I'd rather have another article in the Wall Street Journal than my sites domain name to get attention.

And no, airbag.ca is not mine, thus the nature of this whole incident.

Phil Baines — 02:55 on 06.15.04
 

Consider yourself re-linked! and blogmarked for anyone that uses my blog mark feed. ;)

I hope that you can find someone in CA to register the domain for you. It would be a good idea.

Menc — 03:02 on 06.15.04
 

Are you going to register airbag.com , leaving airbagindustries.com available for the aformentioned entirely different purpose?

Phil Baines — 07:03 on 06.15.04
 

Menc, I think that airbag.com is already registered. Hence the use of airbag.ca most probably.

Greg — 07:05 on 06.15.04
 

I would love nothing more than to get my hands on airbag.com. Hell I would even pay for it, but some lame search portal company owns it and has yet to return any of my email.

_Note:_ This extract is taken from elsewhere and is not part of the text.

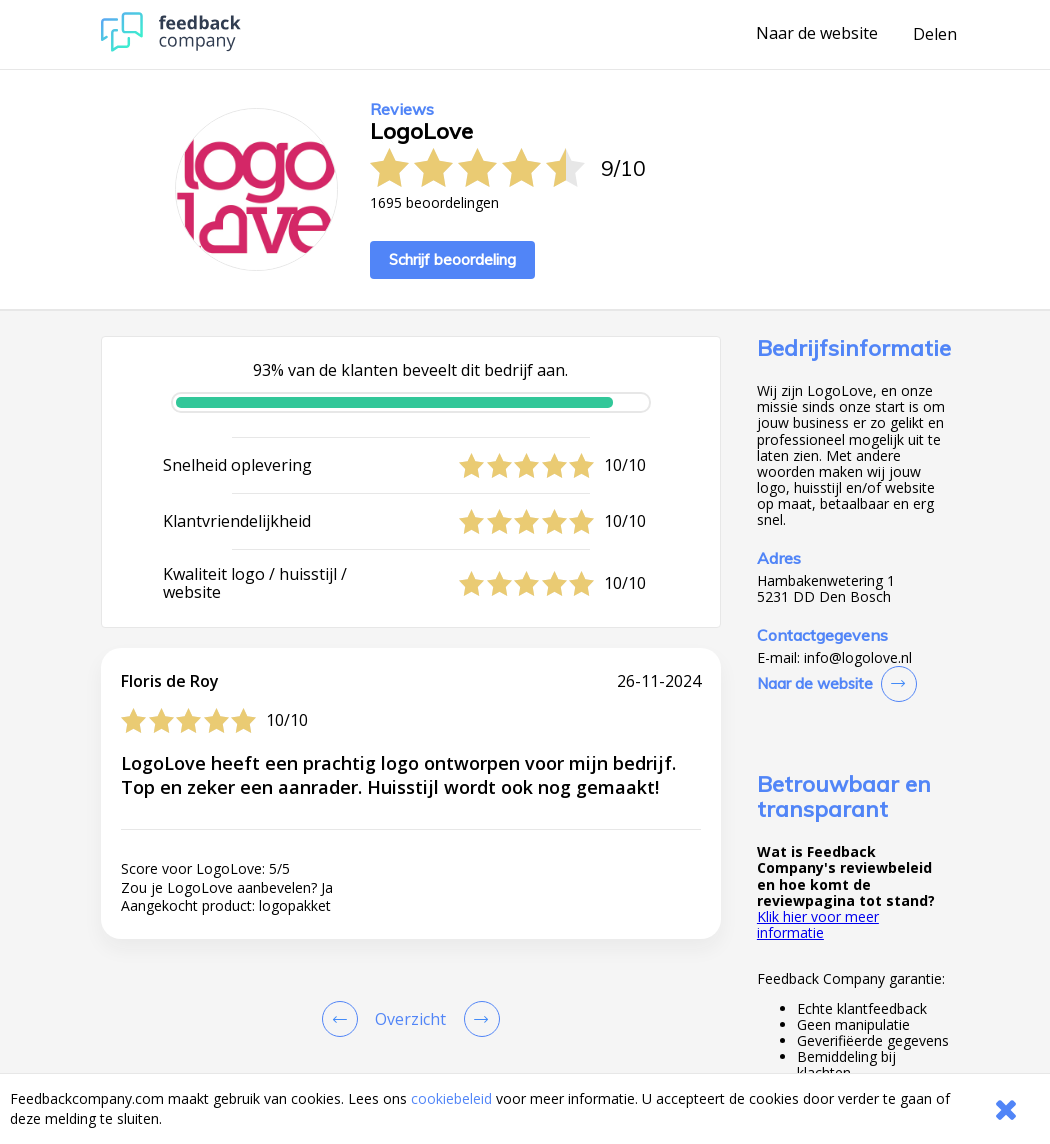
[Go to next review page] (478, 1019)
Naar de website (817, 34)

Phil Baines — 09:09 on 06.15.04
 

Yeh Greg, and calling them a "lame" company on your website is soooo going to convince them to give it to you cheap! ;)

I am sorry that this happened, I think that Dave S has made some valid points about the way they have been dealing with this.

Stupid companies with no knowledge of the real intarweb!!

Amanda — 09:42 on 06.15.04
 

We've just mentioned your new address on our blog!

Jaxon Rice — 09:57 on 06.15.04
 

The fact that you registered airbag.ca because you wanted a single word name for a domain name points to a bigger problem with .com and .net domain names.

It is next to impossible to find a good .com domain if you are starting a new business because every dictionary word is taken. A vast percentage of these domains are not up and running, but hoarded for use much further down the line, or for sale at exorbitant prices.

ICANN needs to look at the problem of domain hoarding and reselling. The ideal would be a "use it or lose it" policy, but I can't imagine how that would be implemented or enforced.

Anonymous — 02:43 on 06.16.04
 

I believe CIRA's approach has been to favor businesses over weblogs, cooporates and/or collaborative projects, especially those in the arts. Typographica had/has a perfectly valid Canadian owner with the correct paperwork on file with CIRA but was taken down anyway without any explanation. I think that unless one is a actual money-making, brick-and-mortar business with a physical location within the geographic boundaries of Canada, one risks losing ones .ca domain.

Bobby — 01:16 on 06.19.04
 

Don't know if anyone has pointed this out yet, but your desktop wallpapers still say airbag.ca on them.